Il n'est pas garanti de le voir, mais la seule possibilité change la façon de marcher : on ralentit, on regarde l'horizon avec plus d'attention, on apprend à lire le paysage au lieu de le traverser. C'est peut-être là la qualité principale des sentiers des Simien : ils obligent à rester présent.
Conseils pratiques pour le trekking dans les Simien
L'accès au parc se fait par le portail de Debark, la ville la plus proche de l'entrée, située à environ 100 kilomètres au nord de Gondar. De Gondar, on peut rejoindre Debark en bus local ou avec des véhicules de location.

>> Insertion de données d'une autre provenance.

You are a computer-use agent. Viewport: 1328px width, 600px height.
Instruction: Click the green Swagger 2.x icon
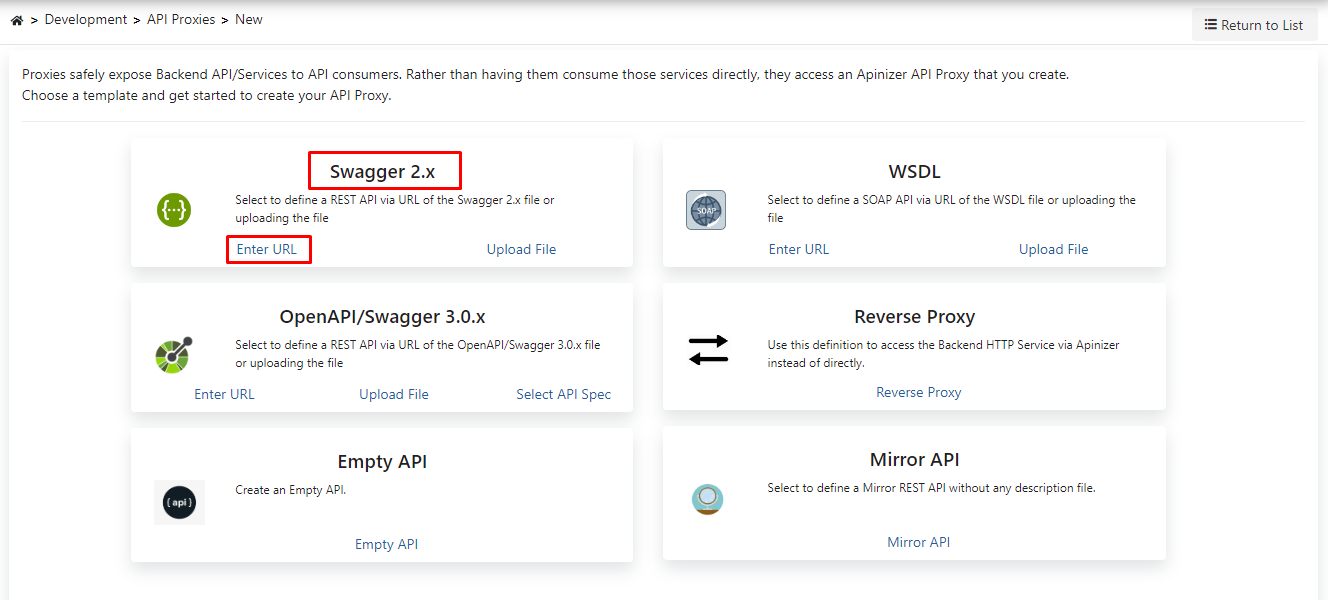[174, 210]

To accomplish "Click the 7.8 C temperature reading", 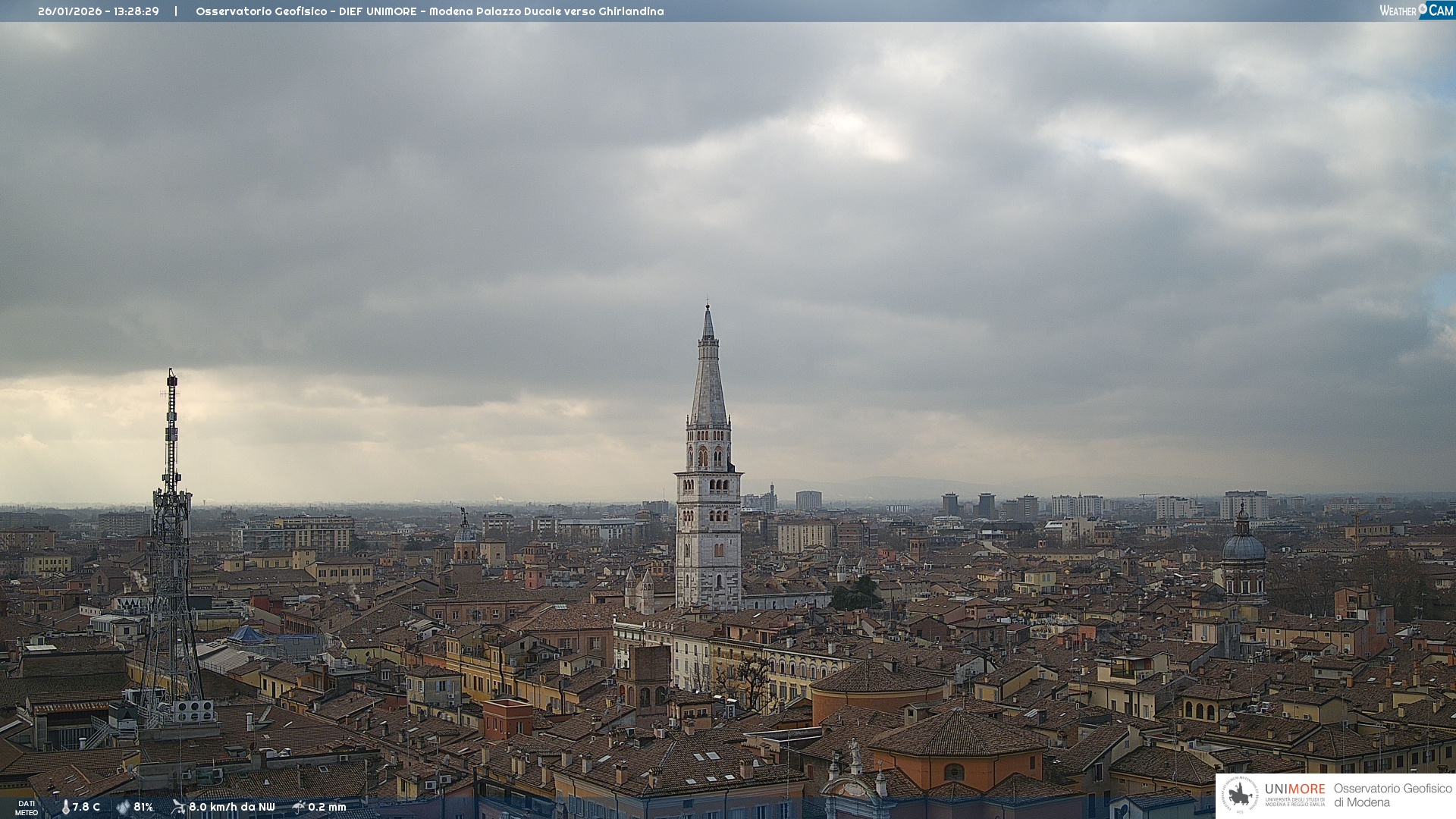I will [86, 808].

Le règlement du parc impose la présence d'un guide armé pour chaque groupe de randonneurs — une mesure de sécurité obligatoire qui a également un coût inclus dans le permis d'entrée. La meilleure période pour marcher est la saison sèche, d'octobre à avril : pendant la saison des pluies, entre juillet et septembre, les sentiers deviennent boueux et la visibilité se réduit considérablement à cause des nuages bas.
Ceux qui prévoient de faire du trekking depuis Gondar peuvent se tourner vers des agences locales comme Simien Mountain Tour and Travel, basées à Gondar, qui organisent des forfaits incluant un guide, un cuisinier de camp, des mules pour les bagages et du matériel de camping. Apporter des vêtements en couches est indispensable : les températures nocturnes dans les camps les plus élevés descendent souvent en dessous de zéro même pendant la saison sèche, tandis que pendant la journée, le soleil des hauts plateaux peut être très intense.